Many IT administrators use proxies extensively in their networks, however the concept or reverse proxying is slightly less common. So what is a reverse proxy? Well, it refers to the setup where a proxy server like this is run in such a way that it appears to clients just like a normal web server.
Specifically, the client will connect directly to the proxy considering it to be the final destination i.e. the web server itself, they will not be aware that the requests could be relayed further to another server. It is possible that this will even be an additional proxy server. These ‘reverse proxy servers’ are also often referred to as gateways although this term can have different meanings too. To avoid confusion we’ll avoid that description in this article.
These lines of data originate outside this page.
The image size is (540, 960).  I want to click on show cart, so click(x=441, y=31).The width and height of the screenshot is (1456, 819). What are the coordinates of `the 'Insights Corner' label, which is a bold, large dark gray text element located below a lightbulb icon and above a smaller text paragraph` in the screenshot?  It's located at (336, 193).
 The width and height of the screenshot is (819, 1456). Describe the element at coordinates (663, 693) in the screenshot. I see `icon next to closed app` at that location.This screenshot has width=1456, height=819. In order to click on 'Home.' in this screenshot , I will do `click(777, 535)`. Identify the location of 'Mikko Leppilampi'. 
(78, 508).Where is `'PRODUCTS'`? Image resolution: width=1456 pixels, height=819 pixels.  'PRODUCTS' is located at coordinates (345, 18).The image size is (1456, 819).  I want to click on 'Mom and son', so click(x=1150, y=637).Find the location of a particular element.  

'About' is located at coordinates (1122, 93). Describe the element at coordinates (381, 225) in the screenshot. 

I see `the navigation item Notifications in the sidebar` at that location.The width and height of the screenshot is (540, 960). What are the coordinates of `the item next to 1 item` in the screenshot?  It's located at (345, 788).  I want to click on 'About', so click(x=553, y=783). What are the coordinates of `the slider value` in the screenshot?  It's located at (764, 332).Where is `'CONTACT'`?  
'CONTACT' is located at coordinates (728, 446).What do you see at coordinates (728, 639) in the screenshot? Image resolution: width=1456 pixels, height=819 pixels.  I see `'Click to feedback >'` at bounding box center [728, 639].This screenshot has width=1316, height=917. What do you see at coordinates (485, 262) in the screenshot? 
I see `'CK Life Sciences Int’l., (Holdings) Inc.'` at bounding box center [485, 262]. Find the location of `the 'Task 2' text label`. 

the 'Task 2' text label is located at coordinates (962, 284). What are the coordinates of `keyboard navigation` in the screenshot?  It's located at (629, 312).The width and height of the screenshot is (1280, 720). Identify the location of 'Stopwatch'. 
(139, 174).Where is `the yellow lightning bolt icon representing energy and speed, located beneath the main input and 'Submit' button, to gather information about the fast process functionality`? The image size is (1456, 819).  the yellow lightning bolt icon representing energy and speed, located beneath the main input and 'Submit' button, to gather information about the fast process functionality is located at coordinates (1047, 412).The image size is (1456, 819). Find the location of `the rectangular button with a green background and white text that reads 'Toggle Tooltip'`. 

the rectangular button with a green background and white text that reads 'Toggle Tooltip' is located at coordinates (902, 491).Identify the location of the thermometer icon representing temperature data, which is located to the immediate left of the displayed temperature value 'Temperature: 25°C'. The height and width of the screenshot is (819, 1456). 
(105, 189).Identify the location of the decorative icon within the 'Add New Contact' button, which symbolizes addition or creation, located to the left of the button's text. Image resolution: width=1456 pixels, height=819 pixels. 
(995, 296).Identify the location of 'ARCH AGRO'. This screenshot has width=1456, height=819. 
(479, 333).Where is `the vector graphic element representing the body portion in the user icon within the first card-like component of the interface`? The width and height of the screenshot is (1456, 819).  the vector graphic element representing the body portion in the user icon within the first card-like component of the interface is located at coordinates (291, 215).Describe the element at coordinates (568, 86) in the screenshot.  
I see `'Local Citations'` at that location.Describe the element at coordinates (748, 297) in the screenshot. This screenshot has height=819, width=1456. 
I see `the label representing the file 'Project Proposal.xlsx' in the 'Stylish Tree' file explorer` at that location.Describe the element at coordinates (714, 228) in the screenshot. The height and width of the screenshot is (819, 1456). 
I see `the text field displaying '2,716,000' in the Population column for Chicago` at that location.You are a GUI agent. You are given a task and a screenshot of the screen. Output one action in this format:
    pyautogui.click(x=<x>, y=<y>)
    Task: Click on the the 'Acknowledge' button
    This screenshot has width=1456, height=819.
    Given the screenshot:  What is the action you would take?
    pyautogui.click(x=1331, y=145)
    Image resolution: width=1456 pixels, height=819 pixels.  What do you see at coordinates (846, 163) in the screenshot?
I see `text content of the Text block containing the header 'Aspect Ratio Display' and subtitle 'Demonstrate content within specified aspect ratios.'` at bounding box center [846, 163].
In reality the word ‘reverse’ refers to the backward role of the proxy server. In a standard proxy, the server will act as a proxy for the client initially. Any request by the proxy is made on behalf of the received client request. This is not the case in the ‘reverse’ scenario because because it acts as a proxy for the web server and not the client. This distinction can look quite confusing, as in effect the proxy will forward and receive requests to both the client and server however the distinction is important. You can read RFC 3040 for further information on this branch of internet replication and caching.
A standard proxy is pretty much dedicated to the client’s needs, all configured clients will forward all their requests for web pages to the proxy server. In a standard network architecture they will normally sit fairly close to the clients in order to reduce latency and network traffic. These proxies are also normally run by the organisations themselves although some ISPs will offer the service to larger clients.
In the situation of a reverse proxy, it is representing one or a small number of origin servers. You cannot normally access random servers through a reverse proxy because it has to be configured to specifically access certain web servers. Often these servers will need to be highly available and the caching aspect is important, a large organisation like Netflix would probably have specific IP addresses (read this) pointing at reverse proxies. The list of servers that are accessible should always be available from the reverse proxy server itself. A reverse proxy will normally be used by ‘all clients’ to specifically access certain web resources, indeed access may be completely blocked by any other route.
Obviously in this scenario it is usual for the reverse proxy to be both controlled and administered by the owner of the origin web server. This is because these servers are used for two primary purposes to replicate content across a wide geographic area and two replicate content for load balancing. In some scenarios it’s also used to add an extra layer of security and authentication to accessing a secure web server too.